What you have to do =
Reproduce the records word for word, from the first line to the line containing "Task: Click the yellow".

(Material to process Opens)

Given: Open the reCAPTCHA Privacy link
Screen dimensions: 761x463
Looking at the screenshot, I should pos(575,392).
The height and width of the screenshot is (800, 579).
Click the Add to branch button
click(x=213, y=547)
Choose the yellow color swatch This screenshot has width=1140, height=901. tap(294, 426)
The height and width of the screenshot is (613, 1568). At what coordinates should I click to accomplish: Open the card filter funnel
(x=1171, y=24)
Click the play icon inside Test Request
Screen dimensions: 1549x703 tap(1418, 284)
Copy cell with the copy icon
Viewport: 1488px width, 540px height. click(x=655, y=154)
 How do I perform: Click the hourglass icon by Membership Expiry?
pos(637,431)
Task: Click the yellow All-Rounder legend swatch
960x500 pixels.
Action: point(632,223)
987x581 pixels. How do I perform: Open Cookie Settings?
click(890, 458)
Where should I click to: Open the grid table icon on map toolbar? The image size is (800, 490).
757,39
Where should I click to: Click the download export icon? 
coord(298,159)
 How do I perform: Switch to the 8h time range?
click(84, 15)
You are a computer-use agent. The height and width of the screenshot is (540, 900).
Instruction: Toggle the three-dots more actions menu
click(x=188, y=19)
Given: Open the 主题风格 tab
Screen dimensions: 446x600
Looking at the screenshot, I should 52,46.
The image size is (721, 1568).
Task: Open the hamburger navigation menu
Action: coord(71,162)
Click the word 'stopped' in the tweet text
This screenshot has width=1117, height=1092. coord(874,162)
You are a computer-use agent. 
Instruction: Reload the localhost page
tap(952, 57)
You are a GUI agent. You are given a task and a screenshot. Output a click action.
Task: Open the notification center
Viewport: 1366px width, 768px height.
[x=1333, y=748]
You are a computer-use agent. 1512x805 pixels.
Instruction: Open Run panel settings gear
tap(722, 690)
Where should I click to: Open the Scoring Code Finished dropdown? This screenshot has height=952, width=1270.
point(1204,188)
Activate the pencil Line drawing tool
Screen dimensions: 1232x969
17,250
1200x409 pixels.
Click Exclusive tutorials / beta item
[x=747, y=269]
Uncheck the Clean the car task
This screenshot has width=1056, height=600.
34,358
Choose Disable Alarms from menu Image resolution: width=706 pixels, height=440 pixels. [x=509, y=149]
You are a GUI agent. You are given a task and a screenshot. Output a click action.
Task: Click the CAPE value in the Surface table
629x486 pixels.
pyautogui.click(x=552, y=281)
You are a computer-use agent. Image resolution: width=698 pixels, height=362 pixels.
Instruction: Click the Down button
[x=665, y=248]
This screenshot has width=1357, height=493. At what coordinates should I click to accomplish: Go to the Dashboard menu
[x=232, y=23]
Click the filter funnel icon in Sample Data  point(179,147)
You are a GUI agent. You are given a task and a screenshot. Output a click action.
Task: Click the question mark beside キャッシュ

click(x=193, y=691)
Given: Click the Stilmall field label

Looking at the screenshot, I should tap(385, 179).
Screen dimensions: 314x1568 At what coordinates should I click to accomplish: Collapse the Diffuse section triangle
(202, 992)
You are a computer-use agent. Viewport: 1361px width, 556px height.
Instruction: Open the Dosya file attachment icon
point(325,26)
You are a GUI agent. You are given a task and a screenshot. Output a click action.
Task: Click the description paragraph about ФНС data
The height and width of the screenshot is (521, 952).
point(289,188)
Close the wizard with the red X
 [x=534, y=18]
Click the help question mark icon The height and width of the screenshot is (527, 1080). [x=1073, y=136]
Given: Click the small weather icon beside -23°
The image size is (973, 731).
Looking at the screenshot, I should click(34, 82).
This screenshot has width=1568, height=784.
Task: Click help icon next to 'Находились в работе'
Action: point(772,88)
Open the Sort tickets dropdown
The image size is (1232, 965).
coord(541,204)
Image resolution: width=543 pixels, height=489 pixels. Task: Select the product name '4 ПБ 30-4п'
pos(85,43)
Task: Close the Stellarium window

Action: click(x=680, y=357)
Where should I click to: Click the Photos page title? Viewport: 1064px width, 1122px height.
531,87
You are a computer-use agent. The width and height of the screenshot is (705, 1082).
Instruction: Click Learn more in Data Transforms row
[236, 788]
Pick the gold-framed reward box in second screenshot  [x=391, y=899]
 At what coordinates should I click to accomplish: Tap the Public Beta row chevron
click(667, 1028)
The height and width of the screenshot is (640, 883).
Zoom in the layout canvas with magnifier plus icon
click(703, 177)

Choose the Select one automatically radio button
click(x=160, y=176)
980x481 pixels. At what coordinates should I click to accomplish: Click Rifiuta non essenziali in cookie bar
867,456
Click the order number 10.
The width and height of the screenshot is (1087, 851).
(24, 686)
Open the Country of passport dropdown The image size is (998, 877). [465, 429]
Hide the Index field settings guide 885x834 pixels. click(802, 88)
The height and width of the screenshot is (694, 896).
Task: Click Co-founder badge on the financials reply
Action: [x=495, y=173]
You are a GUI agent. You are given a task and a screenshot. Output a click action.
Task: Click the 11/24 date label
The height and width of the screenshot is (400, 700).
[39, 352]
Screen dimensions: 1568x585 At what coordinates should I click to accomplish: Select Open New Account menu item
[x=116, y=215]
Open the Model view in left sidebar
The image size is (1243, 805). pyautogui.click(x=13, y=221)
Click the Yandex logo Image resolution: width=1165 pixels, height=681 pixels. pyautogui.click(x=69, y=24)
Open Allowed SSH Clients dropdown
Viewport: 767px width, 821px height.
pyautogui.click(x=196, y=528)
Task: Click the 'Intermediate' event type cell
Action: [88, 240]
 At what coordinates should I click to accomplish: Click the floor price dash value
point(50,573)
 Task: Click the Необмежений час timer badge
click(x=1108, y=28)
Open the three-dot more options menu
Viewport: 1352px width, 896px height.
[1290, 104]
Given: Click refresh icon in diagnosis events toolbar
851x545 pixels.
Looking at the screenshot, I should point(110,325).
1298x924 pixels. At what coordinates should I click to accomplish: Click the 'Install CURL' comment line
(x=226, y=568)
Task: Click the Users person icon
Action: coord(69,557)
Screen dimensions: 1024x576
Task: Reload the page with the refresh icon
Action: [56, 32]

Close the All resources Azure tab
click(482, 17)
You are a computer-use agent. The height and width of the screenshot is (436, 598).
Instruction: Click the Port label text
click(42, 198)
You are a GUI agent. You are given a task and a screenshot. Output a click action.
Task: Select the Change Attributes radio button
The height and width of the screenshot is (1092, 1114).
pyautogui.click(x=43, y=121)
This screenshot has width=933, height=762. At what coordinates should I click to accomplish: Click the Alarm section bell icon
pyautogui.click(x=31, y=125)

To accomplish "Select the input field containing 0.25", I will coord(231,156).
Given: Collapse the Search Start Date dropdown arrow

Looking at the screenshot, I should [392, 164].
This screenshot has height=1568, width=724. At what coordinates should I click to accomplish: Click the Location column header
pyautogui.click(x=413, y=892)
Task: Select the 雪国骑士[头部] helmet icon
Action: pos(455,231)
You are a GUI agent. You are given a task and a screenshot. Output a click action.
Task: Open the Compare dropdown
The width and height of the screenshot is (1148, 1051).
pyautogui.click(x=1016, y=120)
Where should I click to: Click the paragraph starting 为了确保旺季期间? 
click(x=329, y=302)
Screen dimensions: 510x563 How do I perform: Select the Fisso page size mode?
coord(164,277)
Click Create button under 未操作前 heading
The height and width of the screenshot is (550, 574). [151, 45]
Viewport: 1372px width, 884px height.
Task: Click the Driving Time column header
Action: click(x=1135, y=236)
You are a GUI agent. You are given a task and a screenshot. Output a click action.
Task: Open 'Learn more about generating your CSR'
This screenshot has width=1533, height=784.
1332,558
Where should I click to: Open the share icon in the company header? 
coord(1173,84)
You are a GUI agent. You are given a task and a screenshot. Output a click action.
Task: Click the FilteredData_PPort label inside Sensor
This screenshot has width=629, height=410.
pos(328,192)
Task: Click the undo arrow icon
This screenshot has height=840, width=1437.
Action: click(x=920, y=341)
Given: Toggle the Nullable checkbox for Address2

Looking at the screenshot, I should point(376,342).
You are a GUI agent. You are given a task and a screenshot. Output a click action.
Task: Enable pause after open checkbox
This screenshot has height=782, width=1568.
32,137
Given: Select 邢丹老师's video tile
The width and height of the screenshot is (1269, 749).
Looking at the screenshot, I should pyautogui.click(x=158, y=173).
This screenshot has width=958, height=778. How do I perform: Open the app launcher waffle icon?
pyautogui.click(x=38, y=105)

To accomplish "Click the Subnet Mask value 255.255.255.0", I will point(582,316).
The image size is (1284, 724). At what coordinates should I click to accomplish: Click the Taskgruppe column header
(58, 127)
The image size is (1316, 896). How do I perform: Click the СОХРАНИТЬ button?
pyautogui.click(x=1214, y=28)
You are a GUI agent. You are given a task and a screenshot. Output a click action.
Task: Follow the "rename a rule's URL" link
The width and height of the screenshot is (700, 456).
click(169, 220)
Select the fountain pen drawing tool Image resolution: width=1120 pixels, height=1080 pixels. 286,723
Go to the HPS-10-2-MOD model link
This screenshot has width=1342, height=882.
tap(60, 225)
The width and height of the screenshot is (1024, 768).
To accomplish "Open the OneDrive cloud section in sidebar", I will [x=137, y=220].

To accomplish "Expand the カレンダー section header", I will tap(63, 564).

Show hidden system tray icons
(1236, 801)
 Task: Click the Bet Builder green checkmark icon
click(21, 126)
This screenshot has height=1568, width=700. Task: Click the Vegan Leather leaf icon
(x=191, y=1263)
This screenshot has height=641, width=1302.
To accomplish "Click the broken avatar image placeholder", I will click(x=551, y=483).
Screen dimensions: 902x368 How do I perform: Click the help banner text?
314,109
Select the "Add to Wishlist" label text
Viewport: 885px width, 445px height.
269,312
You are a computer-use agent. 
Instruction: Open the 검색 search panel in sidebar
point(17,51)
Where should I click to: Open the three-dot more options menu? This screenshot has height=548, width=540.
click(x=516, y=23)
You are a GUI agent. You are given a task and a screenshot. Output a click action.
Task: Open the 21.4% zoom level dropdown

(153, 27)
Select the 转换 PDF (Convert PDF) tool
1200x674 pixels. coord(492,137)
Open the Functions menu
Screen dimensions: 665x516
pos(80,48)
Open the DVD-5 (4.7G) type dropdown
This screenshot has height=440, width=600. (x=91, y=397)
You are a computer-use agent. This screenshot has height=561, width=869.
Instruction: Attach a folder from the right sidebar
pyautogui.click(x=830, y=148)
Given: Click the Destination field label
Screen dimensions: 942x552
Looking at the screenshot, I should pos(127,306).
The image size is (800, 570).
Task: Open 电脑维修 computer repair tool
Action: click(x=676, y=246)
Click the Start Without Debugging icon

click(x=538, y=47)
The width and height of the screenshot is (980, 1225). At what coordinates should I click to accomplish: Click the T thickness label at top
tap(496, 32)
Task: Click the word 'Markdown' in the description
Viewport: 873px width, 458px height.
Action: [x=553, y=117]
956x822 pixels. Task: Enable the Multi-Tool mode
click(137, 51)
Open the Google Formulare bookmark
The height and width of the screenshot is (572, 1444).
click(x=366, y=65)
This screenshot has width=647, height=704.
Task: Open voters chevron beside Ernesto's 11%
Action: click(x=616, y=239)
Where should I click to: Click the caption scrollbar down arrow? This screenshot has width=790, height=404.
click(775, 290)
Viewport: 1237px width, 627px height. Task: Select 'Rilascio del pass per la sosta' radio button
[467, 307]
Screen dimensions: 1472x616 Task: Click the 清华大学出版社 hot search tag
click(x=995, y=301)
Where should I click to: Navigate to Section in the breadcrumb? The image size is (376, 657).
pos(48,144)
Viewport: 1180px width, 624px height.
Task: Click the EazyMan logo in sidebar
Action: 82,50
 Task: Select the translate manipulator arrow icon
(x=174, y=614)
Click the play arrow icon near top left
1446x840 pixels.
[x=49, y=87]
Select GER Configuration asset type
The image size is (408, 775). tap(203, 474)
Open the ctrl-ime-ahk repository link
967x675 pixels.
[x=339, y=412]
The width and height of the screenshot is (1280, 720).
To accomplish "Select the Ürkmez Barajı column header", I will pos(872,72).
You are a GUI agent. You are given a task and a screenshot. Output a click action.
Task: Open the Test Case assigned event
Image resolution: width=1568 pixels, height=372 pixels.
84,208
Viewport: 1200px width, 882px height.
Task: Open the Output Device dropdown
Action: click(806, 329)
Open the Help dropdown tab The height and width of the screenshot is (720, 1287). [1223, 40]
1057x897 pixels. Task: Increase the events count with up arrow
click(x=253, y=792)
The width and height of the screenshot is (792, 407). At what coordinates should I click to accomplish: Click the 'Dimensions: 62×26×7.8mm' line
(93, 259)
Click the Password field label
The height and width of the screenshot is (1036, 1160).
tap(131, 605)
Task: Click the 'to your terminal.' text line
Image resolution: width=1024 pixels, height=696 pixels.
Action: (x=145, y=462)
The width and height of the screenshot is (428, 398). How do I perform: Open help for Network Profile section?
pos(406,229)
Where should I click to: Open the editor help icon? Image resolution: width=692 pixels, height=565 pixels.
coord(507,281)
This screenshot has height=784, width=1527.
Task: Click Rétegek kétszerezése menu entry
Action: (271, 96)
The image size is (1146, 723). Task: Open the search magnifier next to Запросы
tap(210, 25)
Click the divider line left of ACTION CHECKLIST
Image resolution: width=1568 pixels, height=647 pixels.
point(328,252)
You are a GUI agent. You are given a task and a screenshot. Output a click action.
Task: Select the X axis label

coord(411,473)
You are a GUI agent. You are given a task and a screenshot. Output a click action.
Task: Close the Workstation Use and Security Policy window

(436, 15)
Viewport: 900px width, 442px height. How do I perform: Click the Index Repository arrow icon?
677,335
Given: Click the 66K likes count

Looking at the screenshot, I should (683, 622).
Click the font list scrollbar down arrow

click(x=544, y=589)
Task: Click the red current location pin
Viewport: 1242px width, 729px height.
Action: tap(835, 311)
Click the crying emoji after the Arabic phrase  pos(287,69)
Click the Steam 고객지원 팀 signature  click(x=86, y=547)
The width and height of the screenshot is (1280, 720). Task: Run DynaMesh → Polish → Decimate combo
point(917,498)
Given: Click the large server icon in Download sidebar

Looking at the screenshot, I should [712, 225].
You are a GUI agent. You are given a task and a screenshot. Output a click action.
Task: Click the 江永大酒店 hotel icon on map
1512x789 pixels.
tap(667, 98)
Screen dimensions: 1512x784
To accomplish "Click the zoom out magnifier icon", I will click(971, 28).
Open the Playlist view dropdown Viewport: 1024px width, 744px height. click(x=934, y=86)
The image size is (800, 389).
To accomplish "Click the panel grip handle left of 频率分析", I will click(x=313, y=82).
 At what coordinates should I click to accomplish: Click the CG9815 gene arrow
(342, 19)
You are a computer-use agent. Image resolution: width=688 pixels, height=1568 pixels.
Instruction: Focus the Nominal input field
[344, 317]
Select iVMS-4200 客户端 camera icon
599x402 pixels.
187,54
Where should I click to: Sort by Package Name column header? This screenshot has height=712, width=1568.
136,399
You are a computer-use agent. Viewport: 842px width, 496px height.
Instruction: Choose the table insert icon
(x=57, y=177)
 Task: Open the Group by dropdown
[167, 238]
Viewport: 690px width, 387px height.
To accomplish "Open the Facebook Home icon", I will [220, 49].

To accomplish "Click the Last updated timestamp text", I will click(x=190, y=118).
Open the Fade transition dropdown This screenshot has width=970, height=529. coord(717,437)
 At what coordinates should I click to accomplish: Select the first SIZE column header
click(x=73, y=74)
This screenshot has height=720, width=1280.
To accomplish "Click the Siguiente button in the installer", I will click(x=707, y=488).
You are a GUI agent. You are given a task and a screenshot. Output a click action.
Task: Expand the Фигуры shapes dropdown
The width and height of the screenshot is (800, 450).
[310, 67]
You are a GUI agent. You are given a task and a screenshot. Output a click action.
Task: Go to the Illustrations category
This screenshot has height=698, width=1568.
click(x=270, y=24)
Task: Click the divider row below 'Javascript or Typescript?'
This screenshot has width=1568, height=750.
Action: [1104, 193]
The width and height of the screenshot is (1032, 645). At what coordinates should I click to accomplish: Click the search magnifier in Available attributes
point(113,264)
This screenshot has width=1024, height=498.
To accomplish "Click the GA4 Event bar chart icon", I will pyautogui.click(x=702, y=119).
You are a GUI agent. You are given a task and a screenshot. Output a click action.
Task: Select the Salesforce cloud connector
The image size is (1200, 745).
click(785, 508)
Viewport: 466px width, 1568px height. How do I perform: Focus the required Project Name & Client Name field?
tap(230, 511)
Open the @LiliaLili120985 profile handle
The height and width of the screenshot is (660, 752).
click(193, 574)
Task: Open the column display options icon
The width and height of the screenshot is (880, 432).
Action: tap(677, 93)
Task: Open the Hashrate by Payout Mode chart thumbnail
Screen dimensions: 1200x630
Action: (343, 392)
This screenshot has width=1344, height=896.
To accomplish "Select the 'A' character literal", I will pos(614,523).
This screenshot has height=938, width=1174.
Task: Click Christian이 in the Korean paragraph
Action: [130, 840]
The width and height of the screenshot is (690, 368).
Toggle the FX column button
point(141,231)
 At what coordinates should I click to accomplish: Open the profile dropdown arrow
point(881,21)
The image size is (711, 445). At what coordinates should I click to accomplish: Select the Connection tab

(Material to process Closes)

Exercise answer =
Given: Open the reCAPTCHA Privacy link
Screen dimensions: 761x463
Looking at the screenshot, I should pos(575,392).
The height and width of the screenshot is (800, 579).
Click the Add to branch button
click(x=213, y=547)
Choose the yellow color swatch This screenshot has width=1140, height=901. tap(294, 426)
The height and width of the screenshot is (613, 1568). At what coordinates should I click to accomplish: Open the card filter funnel
(x=1171, y=24)
Click the play icon inside Test Request
Screen dimensions: 1549x703 tap(1418, 284)
Copy cell with the copy icon
Viewport: 1488px width, 540px height. click(x=655, y=154)
 How do I perform: Click the hourglass icon by Membership Expiry?
pos(637,431)
Task: Click the yellow All-Rounder legend swatch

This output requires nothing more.